◆ Supplied records ◆
━━━━━━

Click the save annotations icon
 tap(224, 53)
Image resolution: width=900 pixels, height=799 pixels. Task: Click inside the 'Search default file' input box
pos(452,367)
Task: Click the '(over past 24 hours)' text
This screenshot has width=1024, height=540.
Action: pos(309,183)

━━━━━━

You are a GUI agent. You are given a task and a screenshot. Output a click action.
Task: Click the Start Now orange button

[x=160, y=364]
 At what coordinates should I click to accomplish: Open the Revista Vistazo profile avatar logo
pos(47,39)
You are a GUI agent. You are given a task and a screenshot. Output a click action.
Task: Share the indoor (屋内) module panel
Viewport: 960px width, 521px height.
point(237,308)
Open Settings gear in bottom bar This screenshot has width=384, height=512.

━━━━━━

Above are the entries. Copy exactly the part that opens with the line containing "Task: Share the indoor (屋内) module panel" and closes with the line containing "Open Settings gear", and no more.

Task: Share the indoor (屋内) module panel
Viewport: 960px width, 521px height.
point(237,308)
Open Settings gear in bottom bar This screenshot has width=384, height=512.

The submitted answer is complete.